In the continued development of cortico-striatal-thalamic models in MDD it will be important to integrate habenular function. The lateral habenula exerts an inhibitory influence on dopaminergic neurons of the ventral tegmental area and substania nigra [89], which are considered important for learning by negative reinforcement [90]. Consistent with this functional role of the habenula, aberrant habenula volume [91] and functioning [92, 93] have been observed in MDD.

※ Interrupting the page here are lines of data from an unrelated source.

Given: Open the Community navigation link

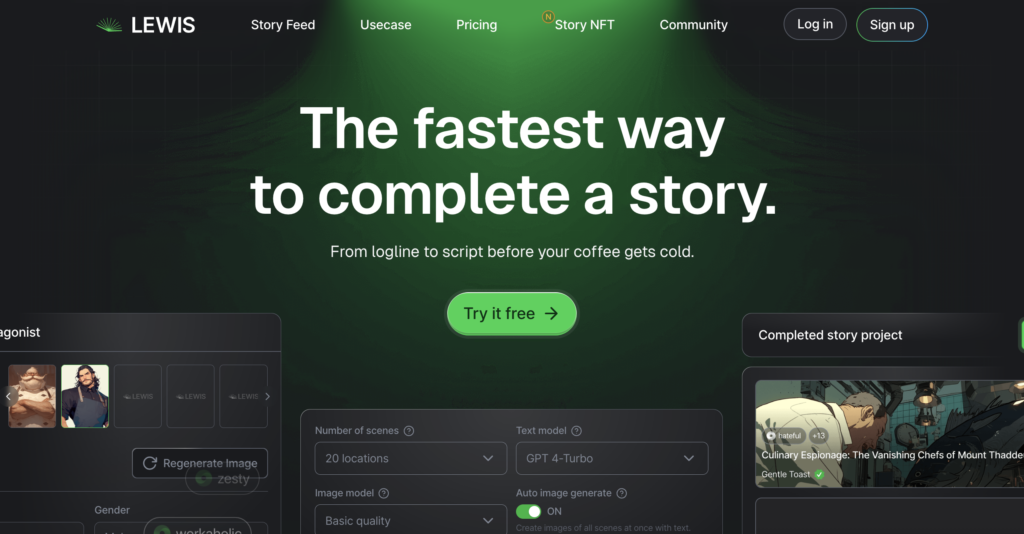Looking at the screenshot, I should 694,25.
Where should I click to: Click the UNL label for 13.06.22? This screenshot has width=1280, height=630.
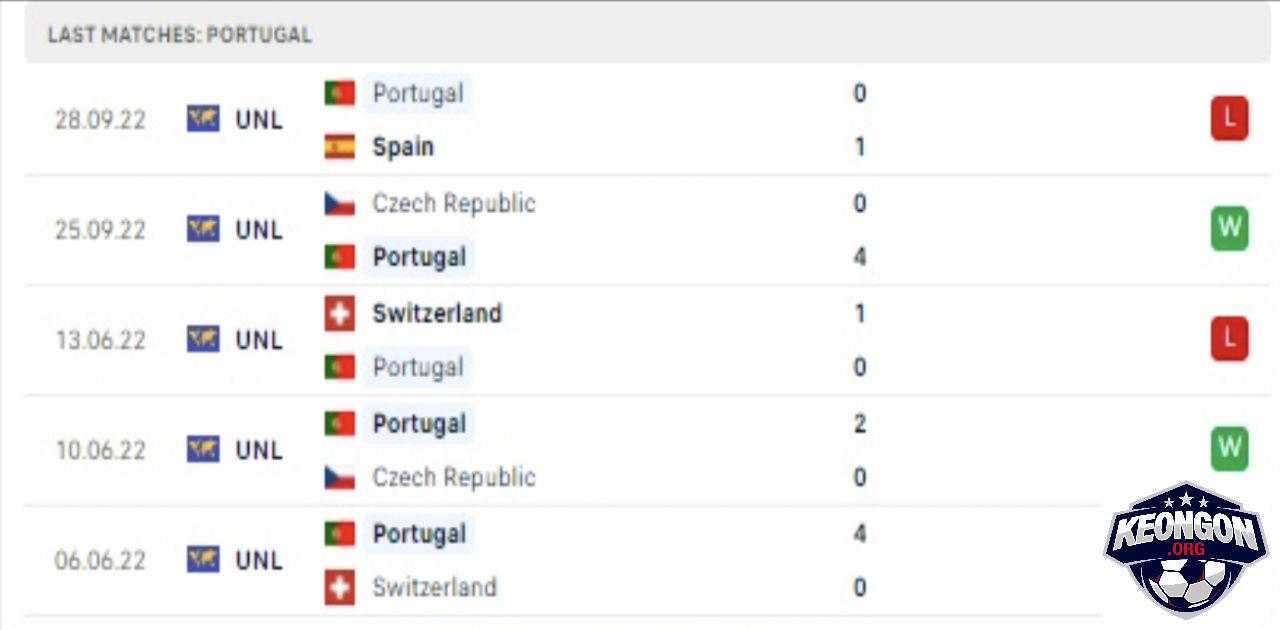click(259, 340)

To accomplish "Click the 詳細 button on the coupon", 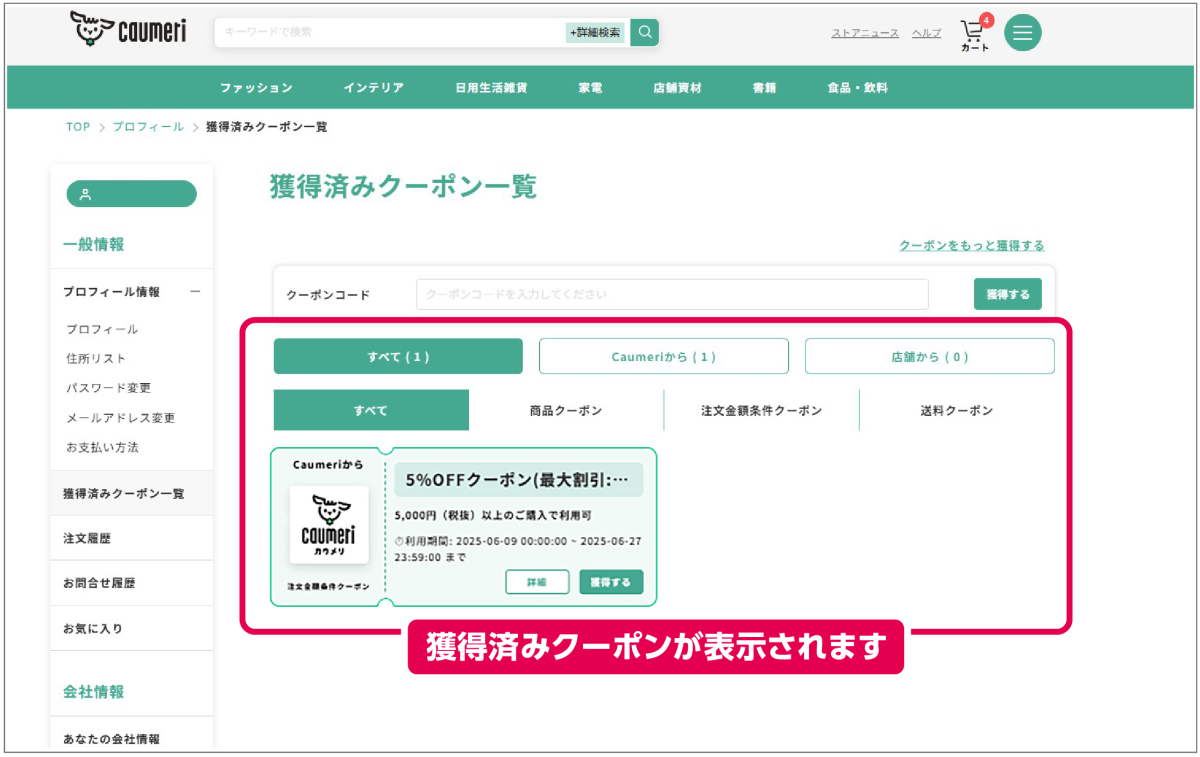I will pos(537,582).
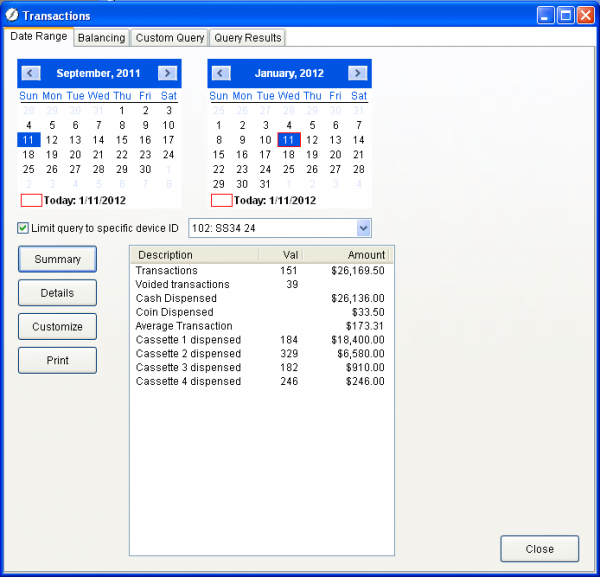
Task: Click the red Today box under left calendar
Action: pyautogui.click(x=31, y=200)
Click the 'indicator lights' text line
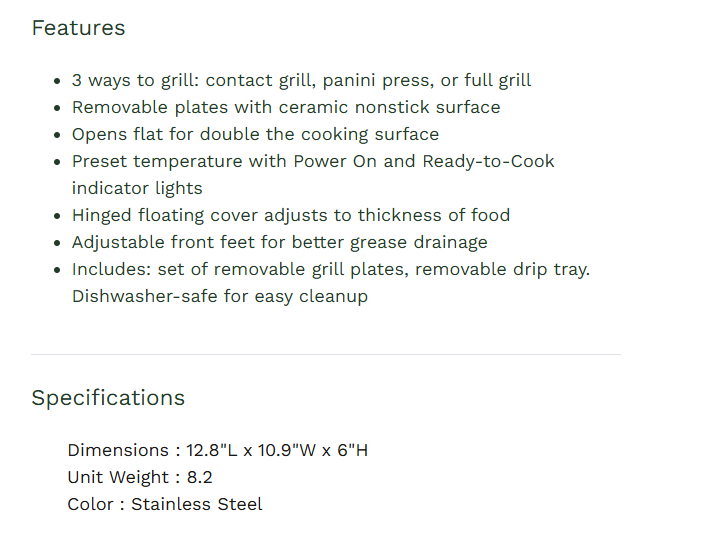Image resolution: width=720 pixels, height=535 pixels. click(136, 188)
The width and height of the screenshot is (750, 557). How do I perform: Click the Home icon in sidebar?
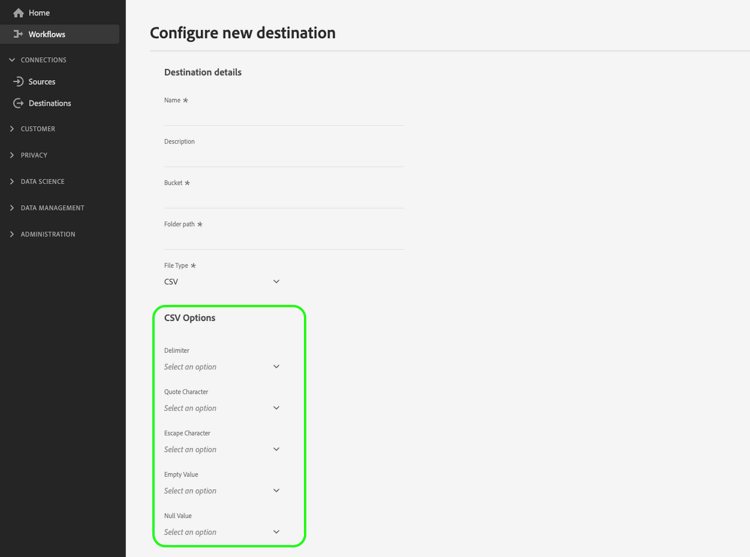coord(18,13)
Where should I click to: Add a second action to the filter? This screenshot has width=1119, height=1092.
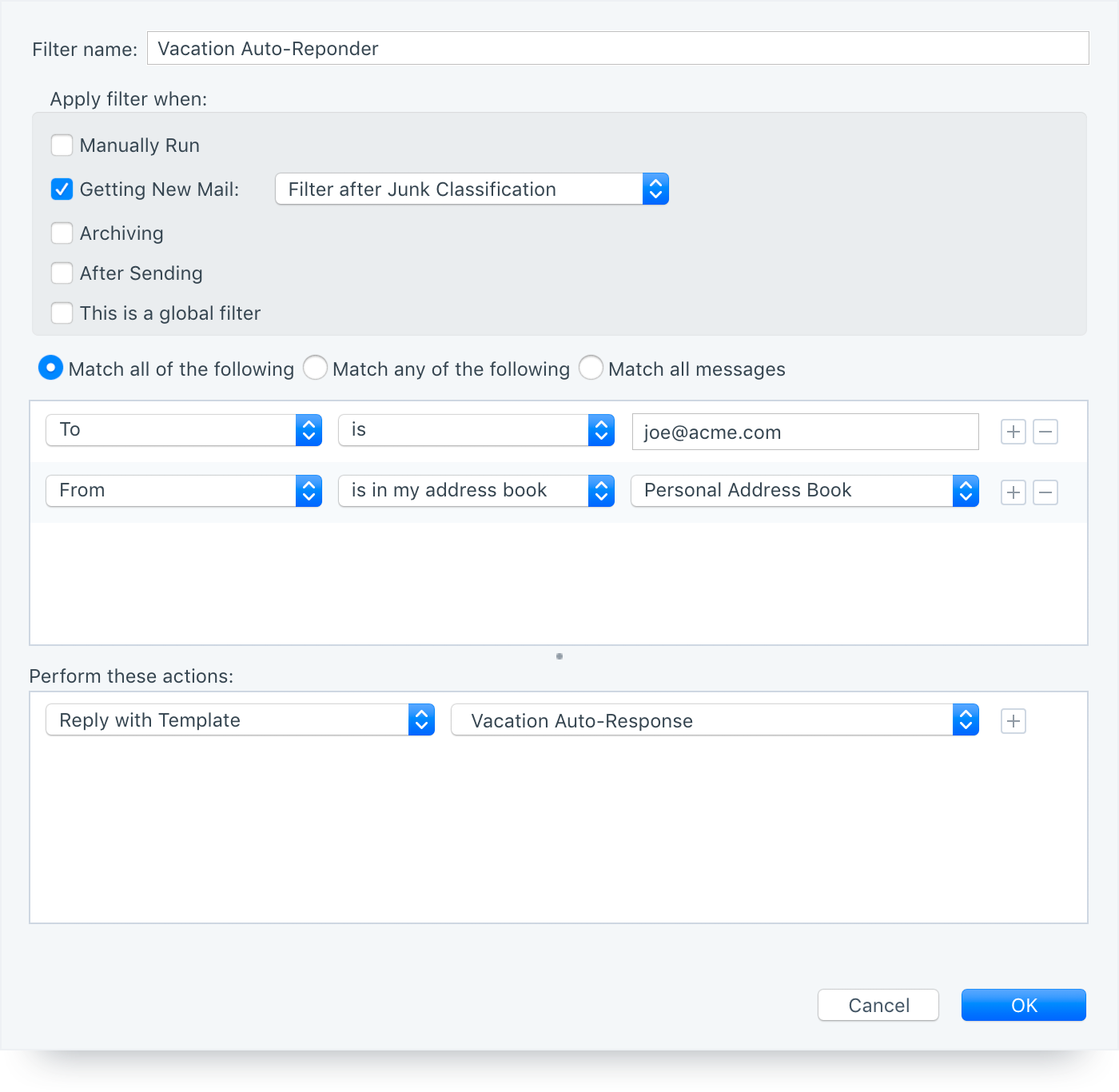click(1013, 720)
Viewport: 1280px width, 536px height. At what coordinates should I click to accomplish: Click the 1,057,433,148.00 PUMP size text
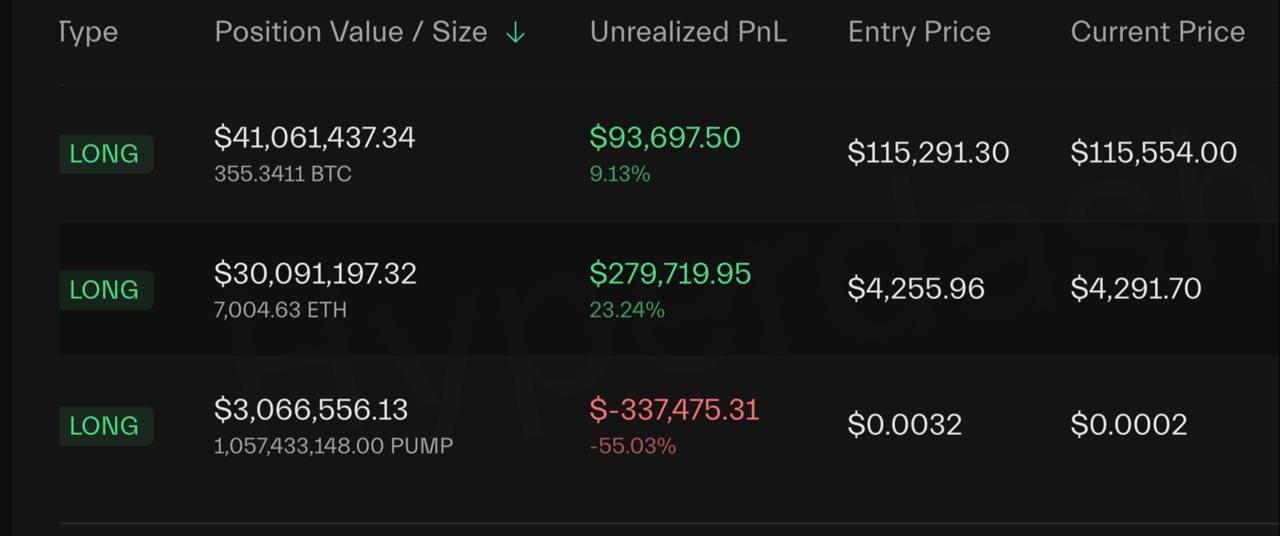pyautogui.click(x=333, y=446)
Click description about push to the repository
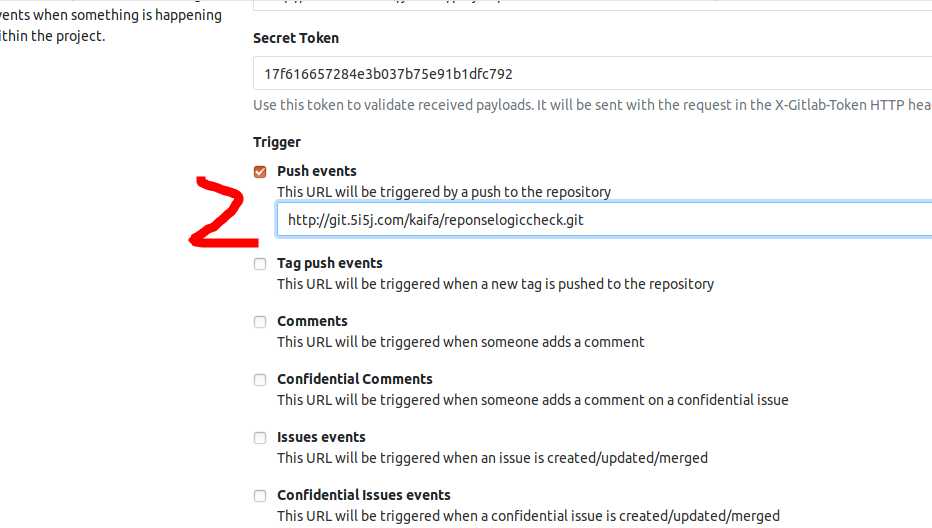This screenshot has width=932, height=528. 444,192
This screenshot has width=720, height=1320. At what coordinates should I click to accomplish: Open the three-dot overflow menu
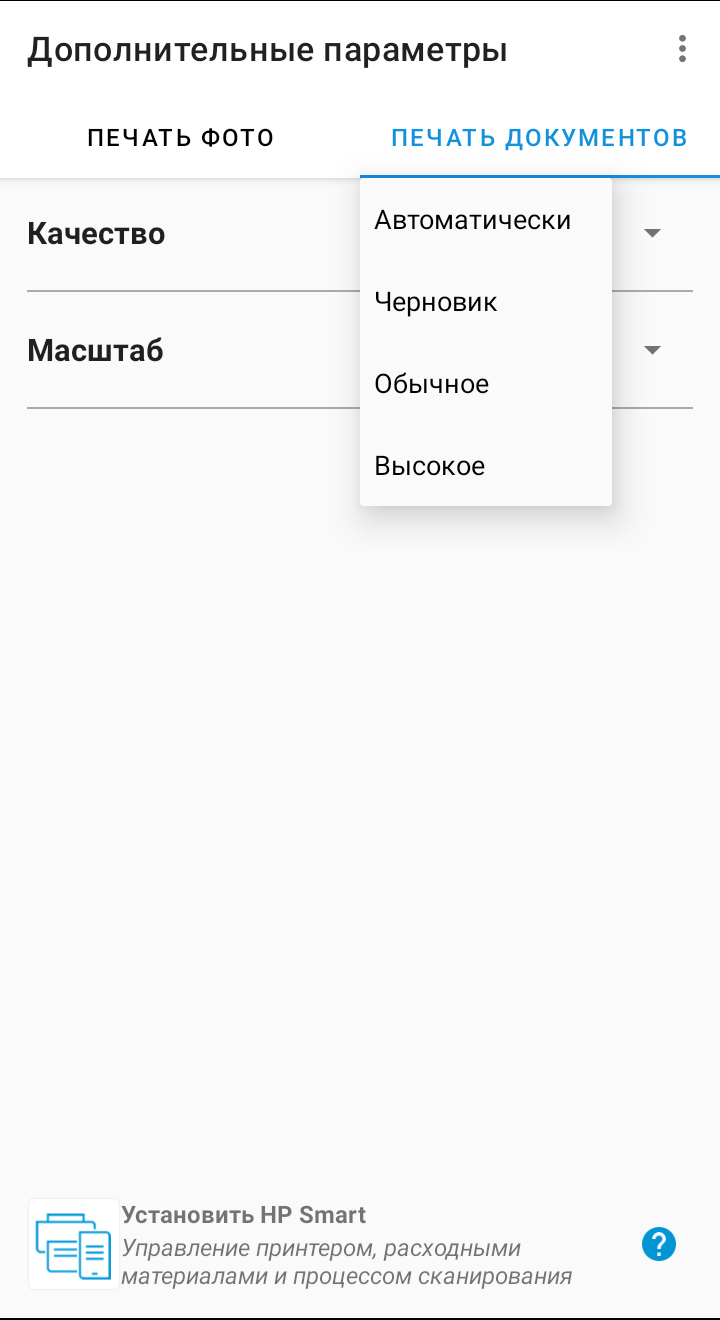click(x=682, y=49)
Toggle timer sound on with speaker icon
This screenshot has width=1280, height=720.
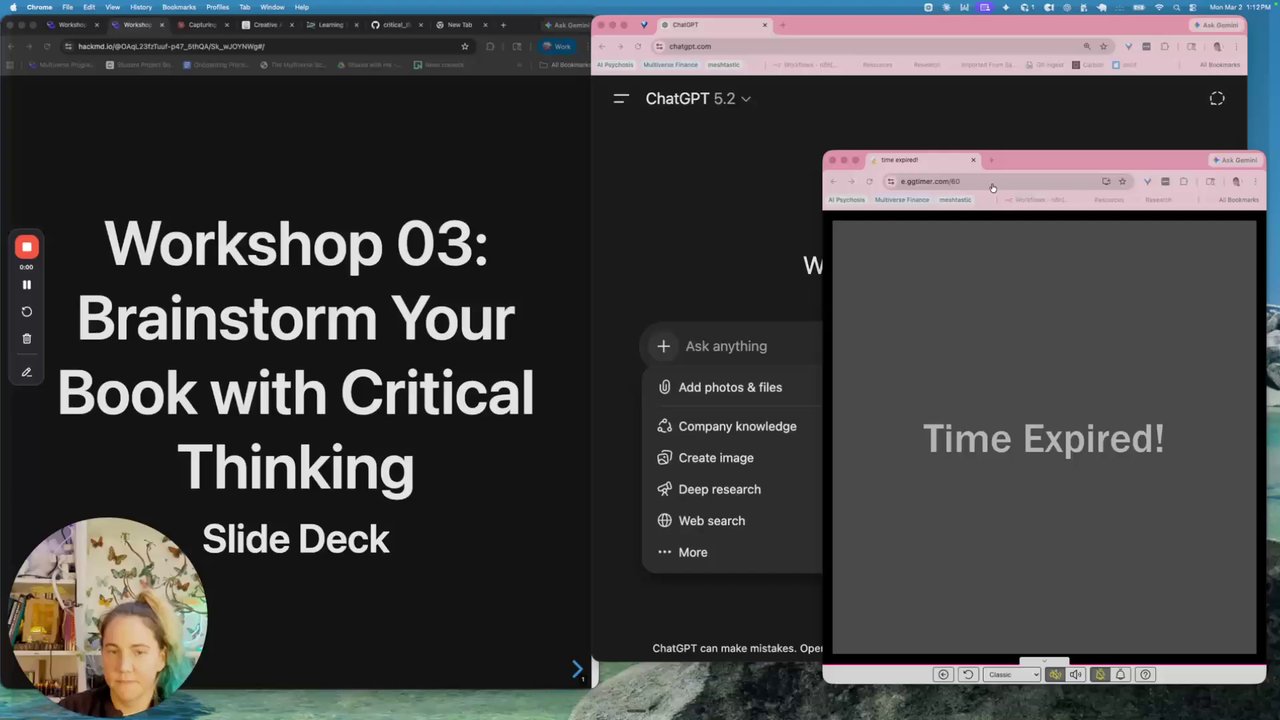click(x=1076, y=674)
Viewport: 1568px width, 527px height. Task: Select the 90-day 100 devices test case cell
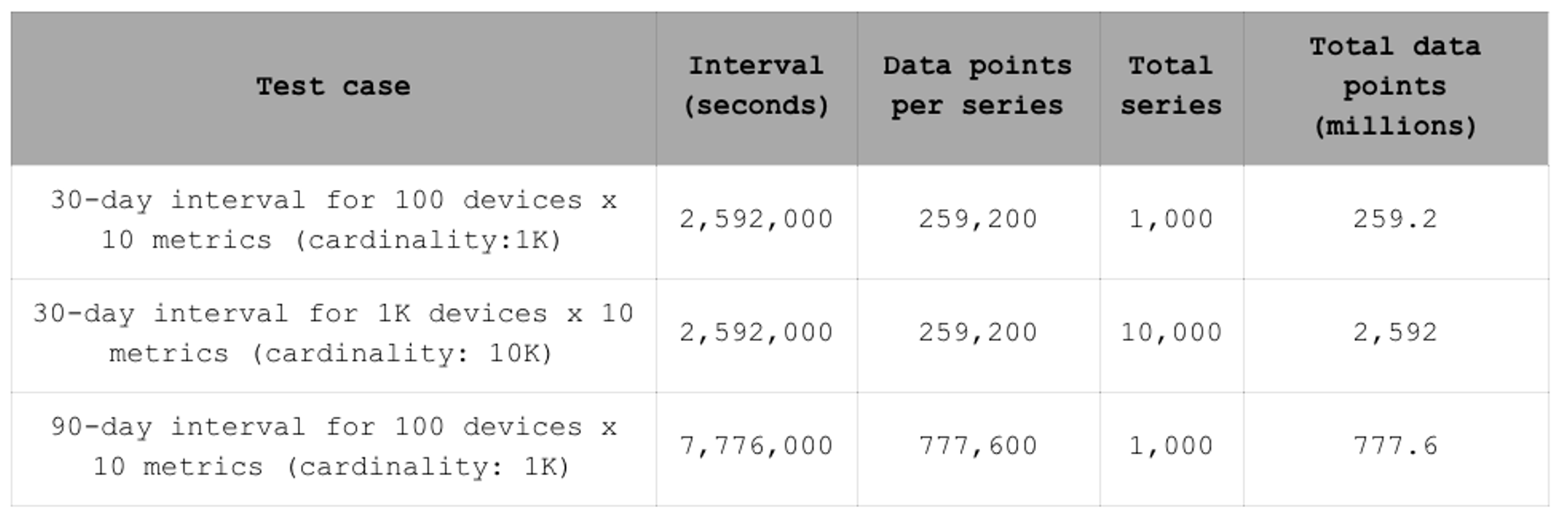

Summary, limitations, and future directions
Here we present a narrative connecting abnormalities from genetics to metabolic and cytokine and neurotransmitter signaling to the neural-systems level in major depression. See Fig. 3 for a summary schematic of our synthesis. The connections between these levels derive from large-scale and/or replicated investigations as well as from theoretical architectures. While the potential for such cross-level integration is encouraging, the account we present is far from comprehensive and final. For example, the connections we detail between the polygenetic signature of MDD and metabolic and immunological dysfunction extend from genetic correlations between these domains. We lack a stepwise, functional-genomics description of this link detailing the genetic-proteomic pathways involved. Moreover, much of the formulation we present connecting immunological abnormalities to dopaminergic signaling is based on pre-clinical models and awaits confirmation in humans. Further, the literature linking dopaminergic abnormalities in MDD with neural-system-level dysfunction is scant and awaits replication. Finally, while we have been careful to avoid unwarranted assertions of causality here, a hierarchical, multilevel account such as this one cannot help but contain some implied causality along the gene-to-whole-brain trajectory.
Our multilevel model of major depression from genetic to cytokine signaling to neurotransmitter to neural-system levels.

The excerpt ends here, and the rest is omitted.